Minority shareholders have long been at risk of oppressive conduct by majority shareholders in control of the corporation. Freeze-outs, squeeze-outs, and a host of other tactics, some legally permissible and others not, have long given majority shareholders the upper hand in any shareholder dispute.

While there were a few minority shareholder protections available by statute, including preemptive rights, cumulative voting, and dissenters rights, these often failed to protect against the financial consequences of oppressive conduct by majority shareholders. Recently, however, the Oregon legislature and the Oregon Court of Appeals have taken action to help level the playing field.

Two recent Court of Appeals decisions have stepped in to ease the detrimental financial impact of such oppressive conduct. The court held that where a majority shareholder engaged in a course of conduct oppressive to the minority shareholders, an appropriate remedy is to require the majority shareholder to purchase the minority shareholders stock for its "fair value."

This is a significant improvement for minority shareholders since, previously, such shares were subject to a "minority interest discount."

A minority interest discount is the recognition of the economic reality that shares that do not allow the owner some measure of influence on the operation of the business are worth less, on a per share basis, than shares that provide some measure of control of the corporation. Minority discounts can range from 25% to 60% of the per share value of the stock.

The court indicated that in situations where the majority shareholder breached its fiduciary obligations to the minority shareholder by freezing the shareholder out and by denying him of all benefit of his stock, the appropriate remedy is to require the purchase of all shares for the pro-rata value of the going concern value of the business. No longer is the minority shareholder subject to discounts for a minority interest, lack of marketability, or lack of control.

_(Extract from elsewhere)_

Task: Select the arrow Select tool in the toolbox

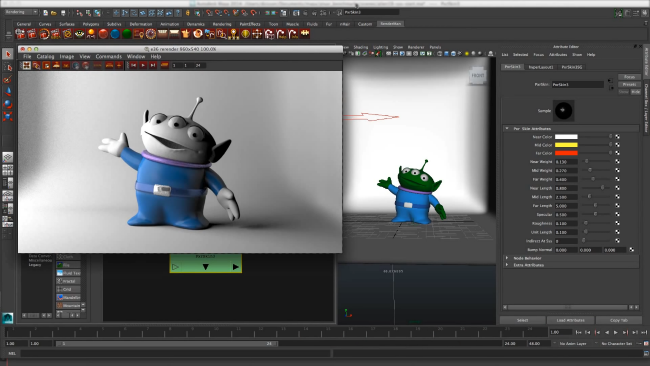Action: click(7, 54)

The Oregon legislature has also gotten into act and provided for additional remedies for minority shareholders that suffer from the illegal, fraudulent, or oppressive conduct of the Board of Directors or those in control of the corporation. The new remedies include court ordered distributions from the corporation, court ordered purchase of shares, appointment of a custodian to manage the business, and appointment of a specific individual as a director or officer of the corporation.

While the new legislation and court rulings do not put the minority shareholder on equal footing with the majority shareholders, they do provide the minority shareholder with additional tools and techniques for assuring that they are fairly compensated for their holdings in the corporation.